## [INFORMATION SUPPLIED]

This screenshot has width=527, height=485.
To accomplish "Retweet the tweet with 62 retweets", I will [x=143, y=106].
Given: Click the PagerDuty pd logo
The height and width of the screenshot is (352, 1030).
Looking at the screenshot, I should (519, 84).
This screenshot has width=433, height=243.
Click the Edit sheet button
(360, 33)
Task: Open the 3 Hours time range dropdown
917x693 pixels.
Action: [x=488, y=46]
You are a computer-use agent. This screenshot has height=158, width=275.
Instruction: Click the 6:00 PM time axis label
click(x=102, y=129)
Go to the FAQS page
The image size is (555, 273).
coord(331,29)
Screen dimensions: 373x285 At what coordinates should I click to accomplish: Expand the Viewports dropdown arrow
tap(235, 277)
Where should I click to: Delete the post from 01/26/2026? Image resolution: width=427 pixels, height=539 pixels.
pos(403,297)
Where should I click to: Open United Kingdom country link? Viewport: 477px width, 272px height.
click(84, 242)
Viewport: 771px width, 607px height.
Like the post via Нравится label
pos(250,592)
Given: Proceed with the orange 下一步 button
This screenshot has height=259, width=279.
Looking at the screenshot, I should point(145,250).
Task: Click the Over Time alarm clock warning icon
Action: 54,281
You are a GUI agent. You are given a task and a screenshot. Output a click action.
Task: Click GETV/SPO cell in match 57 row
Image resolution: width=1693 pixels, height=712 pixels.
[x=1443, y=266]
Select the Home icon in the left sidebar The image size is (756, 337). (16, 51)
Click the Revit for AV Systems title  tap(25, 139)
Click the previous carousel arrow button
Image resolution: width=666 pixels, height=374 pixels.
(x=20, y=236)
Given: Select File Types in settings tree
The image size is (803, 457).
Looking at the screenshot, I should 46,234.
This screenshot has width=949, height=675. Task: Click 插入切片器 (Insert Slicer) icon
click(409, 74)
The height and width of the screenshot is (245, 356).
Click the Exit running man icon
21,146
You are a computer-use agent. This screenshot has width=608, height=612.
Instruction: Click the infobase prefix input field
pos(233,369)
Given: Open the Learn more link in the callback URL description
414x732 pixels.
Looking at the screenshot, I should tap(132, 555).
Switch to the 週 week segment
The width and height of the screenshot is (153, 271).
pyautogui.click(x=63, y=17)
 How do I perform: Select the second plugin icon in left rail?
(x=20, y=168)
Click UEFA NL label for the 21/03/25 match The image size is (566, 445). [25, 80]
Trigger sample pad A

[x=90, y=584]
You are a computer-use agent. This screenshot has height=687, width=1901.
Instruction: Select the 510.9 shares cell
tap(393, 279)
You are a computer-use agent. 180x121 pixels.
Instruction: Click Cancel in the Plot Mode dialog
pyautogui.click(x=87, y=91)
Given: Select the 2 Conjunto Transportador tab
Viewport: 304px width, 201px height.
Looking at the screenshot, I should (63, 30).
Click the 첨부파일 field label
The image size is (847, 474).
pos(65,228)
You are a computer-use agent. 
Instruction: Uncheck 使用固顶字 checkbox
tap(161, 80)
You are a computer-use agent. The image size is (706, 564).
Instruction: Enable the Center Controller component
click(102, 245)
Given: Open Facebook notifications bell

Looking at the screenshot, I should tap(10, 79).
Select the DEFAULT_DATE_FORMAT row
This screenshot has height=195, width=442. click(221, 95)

## [REQUIRED ACTION]
Print only these lines, please. They run from the start of the entries above to the line containing "This screenshot has width=433, height=243.", both ends included, and must match exactly.

## [SOLVED PROBLEM]
This screenshot has width=527, height=485.
To accomplish "Retweet the tweet with 62 retweets", I will [x=143, y=106].
Given: Click the PagerDuty pd logo
The height and width of the screenshot is (352, 1030).
Looking at the screenshot, I should (519, 84).
This screenshot has width=433, height=243.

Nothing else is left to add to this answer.